What the exercise asks: Put the records starting at the line containing "Select the Enterprise applications text label" and ending at the line containing "This screenshot has height=1064, width=1147." into a JSON list of strings, one string per line, with blank lines omitted.

The input:
begin
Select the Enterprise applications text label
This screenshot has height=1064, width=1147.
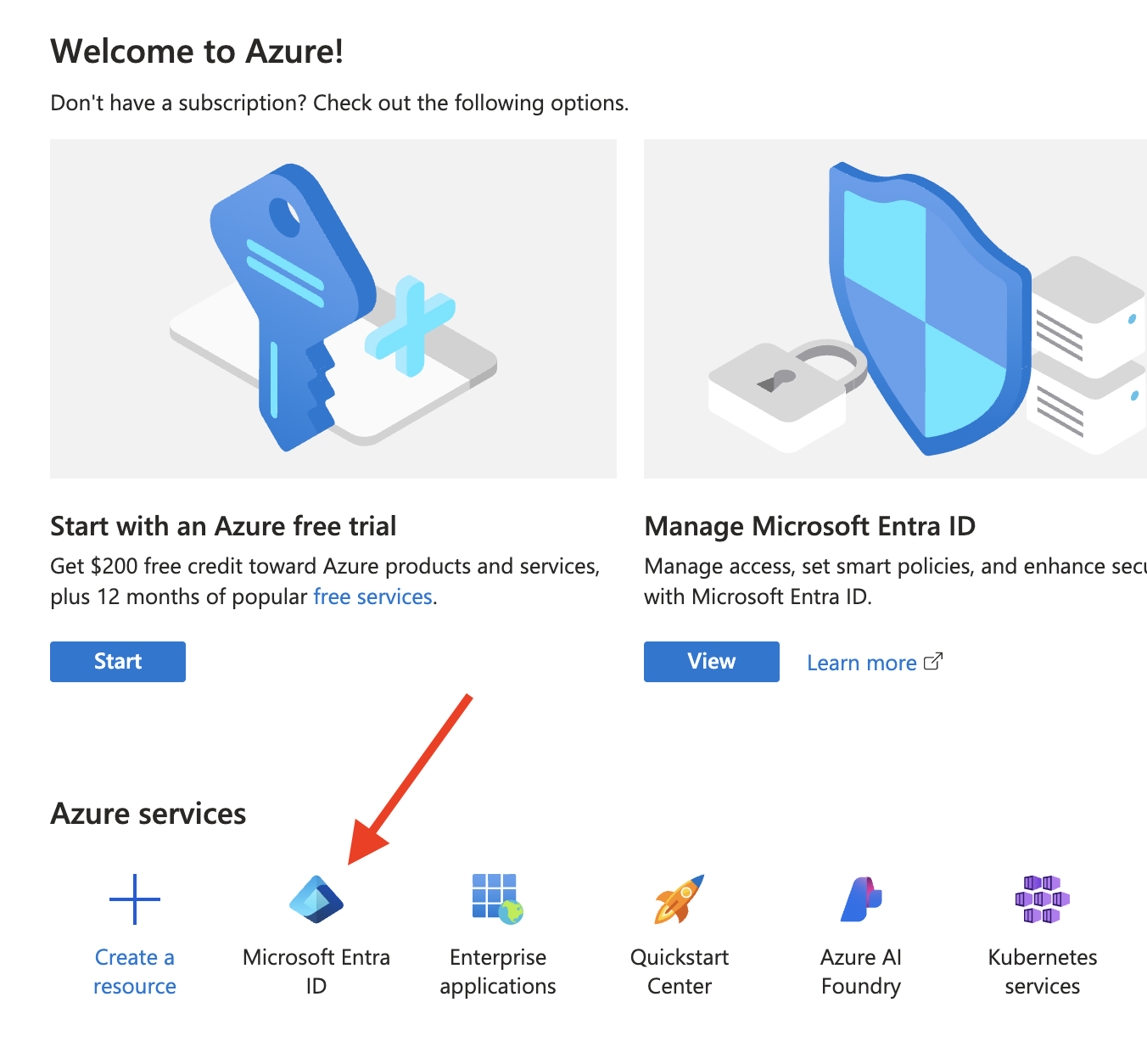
end
begin
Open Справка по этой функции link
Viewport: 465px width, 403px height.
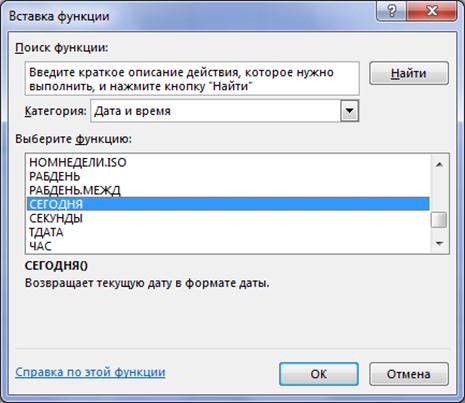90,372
end
Full answer:
[
  "Select the Enterprise applications text label",
  "This screenshot has height=1064, width=1147."
]